What really goes into processed cheese?

06 June 2024, 15:00 PM
  • What's the deal with processed cheese? James Grant of No2 Pound Street explains the consequences of these highly processed products
What really goes into processed cheese?

How did we arrive to today with such a plethora of cheese? From block Cheddars to farmhouse PDO Cheddar, to highly processed questionable slices that only contain 51% cheese, and so-called American slices, which contain no cheese whatsoever.

In my opinion it’s a sorry situation that we find ourselves in - eating slices of oil. Especially as they are pretending to be something they’re not. How about the manufacturers sell these products for what they are? Slices of stabilised oil with colour and flavour added - would you buy that?

One of the most questionable ingredients used in these slices, in my opinion, is an ingredient called natamycin. This is an antifungal used to treat conjunctivitis, and when used in food can apparently disturb your gut microflora. Oh, and I see no conclusions can be drawn on the carcinogenic potential of natamycin, nice. I will let you draw your own opinions on the matter of American slices for your burgers and sandwiches. I, on the other hand, will decline such highly processed garbage.

Cheese indeed is one of the world’s first processed foods, with cooked meat coming in first, having been prepared some 1.5 million years ago, and the history of making bread going back well over 10,000 years. As humans continue to evolve many new innovations in food and beverage technology and processing have emerged, and not necessarily for the right reasons.

Cheese has been part of our diets at home and internationally for thousands of years. It was a ‘found food’ along with goats, wheat, and legumes in the Fertile Crescent, also known as the Levant. How was it found? Well, there is a lot of speculation, but I believe it would have been discovered along with the domestication of goats. Spilt milk with a lumpy creamy texture. This would have occurred after the spontaneous acidification from the natural cultures, turning it into a cottage cheese style consistency. Inquisitive as humans are, it would have been tasted and the rest, as they say, is history.

This new foodstuff formed part of the staple diet. In leaner times, the preservation of milk into cheese fed populations during the winter, with the harder cheeses prevailing as they would keep for a longer time. The use of rennet would have been discovered as a coagulant to easily split the curds from the whey, and produce a solid faster. Salt has been used for millennia as a preservative of many foods, including cheese. Recipes have evolved. The first cheeses were probably quite sour and salty like feta and cottage cheese. Our first recorded British cheese is Cheshire, which features in the Doomsday book of 1086.

We are learning that “we are what we eat, what they eat” can have serious consequences. What I mean is if you spray a field with synthetic fertiliser to grow feed for your livestock, which go on to make cheese or are reared for meat, you will ingest those fertilisers. The same applies to arable production. Natural fertiliser has been used for thousands of years and in my opinion should be the only way we farm. Nutrient-rich soil can only be naturally rich in nutrients without messing with the flora and fauna. We need to work with nature and not try to change it.

Ill-gotten gains are exactly that, ill. Our world populations are suffering with diseases and many allergies that we are now beginning to realise are a direct result of diet.

“We are what we eat, what they ate, what they sprayed” is so true. Eating cheese shouldn’t be about the profit, but about celebrating and being thankful for the great cheese being made by dairy farmers and producers who are connected to the soil, and those great people that only champion real cheese and brilliant produce.
○ ○ ○ ○
**Instructions**:
1 > Translate this sentence from the processed cheese article into Spanish: "Salt has been used for millennia as a preservative of many foods, including cheese."
2 > Please give the processed cheese article again, starting with "In my opinion it’s" and going on through "highly processed garbage.", and switch "natamycin" to "nisin".
The items placed after the processed cheese article are separate from it.

**Data to examine**:
○ ○ ○ ○
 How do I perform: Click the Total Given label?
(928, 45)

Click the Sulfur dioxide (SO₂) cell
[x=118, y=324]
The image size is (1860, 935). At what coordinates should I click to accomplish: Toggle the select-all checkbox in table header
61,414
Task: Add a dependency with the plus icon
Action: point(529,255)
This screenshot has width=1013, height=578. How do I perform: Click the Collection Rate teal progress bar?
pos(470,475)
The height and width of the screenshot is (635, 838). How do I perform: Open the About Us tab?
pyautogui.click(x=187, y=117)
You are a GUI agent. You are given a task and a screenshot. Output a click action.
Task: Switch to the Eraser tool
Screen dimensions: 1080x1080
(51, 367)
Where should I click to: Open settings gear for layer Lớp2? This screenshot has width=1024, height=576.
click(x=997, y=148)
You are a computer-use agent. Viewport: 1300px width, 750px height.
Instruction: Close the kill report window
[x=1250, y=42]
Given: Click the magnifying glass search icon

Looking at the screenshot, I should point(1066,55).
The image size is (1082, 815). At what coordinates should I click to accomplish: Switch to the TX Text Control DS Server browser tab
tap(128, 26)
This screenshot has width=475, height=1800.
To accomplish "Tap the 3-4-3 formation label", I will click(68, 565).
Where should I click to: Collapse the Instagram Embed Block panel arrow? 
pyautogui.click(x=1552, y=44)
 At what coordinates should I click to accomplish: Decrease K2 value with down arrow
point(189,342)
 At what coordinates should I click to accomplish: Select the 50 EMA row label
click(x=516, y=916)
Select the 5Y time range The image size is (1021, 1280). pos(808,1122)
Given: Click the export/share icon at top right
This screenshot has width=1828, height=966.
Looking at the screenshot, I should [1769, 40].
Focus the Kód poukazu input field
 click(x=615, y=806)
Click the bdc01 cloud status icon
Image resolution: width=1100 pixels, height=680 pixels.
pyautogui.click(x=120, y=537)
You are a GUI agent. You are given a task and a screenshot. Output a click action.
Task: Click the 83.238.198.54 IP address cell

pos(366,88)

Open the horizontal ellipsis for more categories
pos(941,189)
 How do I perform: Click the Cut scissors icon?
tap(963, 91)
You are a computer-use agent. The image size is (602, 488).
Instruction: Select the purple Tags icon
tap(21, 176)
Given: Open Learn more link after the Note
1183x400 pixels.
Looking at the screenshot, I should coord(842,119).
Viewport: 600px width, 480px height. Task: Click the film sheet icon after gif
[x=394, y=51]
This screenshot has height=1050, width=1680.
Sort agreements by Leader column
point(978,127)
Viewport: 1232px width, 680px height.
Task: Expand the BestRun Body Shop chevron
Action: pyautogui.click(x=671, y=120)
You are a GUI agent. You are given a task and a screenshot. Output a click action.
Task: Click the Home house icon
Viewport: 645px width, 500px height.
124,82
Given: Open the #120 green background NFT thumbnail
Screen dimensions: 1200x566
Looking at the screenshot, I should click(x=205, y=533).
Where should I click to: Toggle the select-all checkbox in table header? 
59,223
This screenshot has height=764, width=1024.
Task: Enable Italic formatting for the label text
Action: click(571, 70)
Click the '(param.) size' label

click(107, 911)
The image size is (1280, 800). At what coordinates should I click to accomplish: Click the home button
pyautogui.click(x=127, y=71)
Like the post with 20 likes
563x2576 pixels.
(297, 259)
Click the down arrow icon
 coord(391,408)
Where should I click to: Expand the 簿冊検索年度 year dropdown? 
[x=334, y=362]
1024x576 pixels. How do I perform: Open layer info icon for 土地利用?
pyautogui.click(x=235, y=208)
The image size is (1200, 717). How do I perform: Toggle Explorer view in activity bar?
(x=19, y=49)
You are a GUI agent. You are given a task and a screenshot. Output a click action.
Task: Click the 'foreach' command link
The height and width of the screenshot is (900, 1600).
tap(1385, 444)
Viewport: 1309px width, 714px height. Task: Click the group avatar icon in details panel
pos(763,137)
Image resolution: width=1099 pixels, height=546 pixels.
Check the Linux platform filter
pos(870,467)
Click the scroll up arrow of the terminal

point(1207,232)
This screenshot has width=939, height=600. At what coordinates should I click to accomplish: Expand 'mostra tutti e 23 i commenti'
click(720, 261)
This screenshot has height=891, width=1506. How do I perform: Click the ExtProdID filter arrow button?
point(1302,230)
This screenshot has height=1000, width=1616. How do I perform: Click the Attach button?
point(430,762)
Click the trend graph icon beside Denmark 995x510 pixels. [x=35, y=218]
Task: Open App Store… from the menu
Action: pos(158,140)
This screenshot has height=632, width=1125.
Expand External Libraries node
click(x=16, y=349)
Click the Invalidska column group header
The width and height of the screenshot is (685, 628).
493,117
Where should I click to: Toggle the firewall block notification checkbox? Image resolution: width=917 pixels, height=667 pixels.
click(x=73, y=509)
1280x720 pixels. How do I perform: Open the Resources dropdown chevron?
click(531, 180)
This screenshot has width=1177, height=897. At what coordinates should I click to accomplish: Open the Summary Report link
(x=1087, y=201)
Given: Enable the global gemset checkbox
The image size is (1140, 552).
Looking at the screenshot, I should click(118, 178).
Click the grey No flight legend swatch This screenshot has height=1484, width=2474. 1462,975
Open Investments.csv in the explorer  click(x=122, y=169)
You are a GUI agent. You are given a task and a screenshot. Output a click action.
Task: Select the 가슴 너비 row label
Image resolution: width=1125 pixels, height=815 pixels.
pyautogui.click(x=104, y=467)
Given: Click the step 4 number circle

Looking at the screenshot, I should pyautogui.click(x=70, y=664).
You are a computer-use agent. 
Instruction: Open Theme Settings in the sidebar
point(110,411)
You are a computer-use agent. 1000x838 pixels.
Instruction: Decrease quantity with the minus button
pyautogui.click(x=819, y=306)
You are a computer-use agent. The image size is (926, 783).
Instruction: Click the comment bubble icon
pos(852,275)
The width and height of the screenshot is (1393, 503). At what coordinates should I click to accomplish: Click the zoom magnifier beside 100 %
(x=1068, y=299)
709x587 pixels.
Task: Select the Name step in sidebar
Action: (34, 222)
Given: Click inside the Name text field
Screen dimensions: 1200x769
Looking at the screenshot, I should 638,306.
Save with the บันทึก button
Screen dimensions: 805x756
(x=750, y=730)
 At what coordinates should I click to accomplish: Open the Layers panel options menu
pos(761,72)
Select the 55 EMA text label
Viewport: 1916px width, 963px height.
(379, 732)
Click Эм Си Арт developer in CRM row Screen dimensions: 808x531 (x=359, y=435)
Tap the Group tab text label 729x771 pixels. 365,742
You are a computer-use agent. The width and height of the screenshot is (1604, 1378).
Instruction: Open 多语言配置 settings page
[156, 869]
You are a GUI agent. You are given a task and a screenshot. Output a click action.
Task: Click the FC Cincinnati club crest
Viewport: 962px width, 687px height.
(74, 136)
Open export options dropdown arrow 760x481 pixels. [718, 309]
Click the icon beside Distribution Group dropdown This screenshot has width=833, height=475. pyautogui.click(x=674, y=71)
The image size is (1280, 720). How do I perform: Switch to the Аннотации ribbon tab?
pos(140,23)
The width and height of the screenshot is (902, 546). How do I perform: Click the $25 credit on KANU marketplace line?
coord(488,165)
○ ○ ○ ○
**Response list**:
1 > La sal se ha utilizado durante milenios como conservante de muchos alimentos, incluido el queso.

2 >
In my opinion it’s a sorry situation that we find ourselves in - eating slices of oil. Especially as they are pretending to be something they’re not. How about the manufacturers sell these products for what they are? Slices of stabilised oil with colour and flavour added - would you buy that?

One of the most questionable ingredients used in these slices, in my opinion, is an ingredient called nisin. This is an antifungal used to treat conjunctivitis, and when used in food can apparently disturb your gut microflora. Oh, and I see no conclusions can be drawn on the carcinogenic potential of nisin, nice. I will let you draw your own opinions on the matter of American slices for your burgers and sandwiches. I, on the other hand, will decline such highly processed garbage.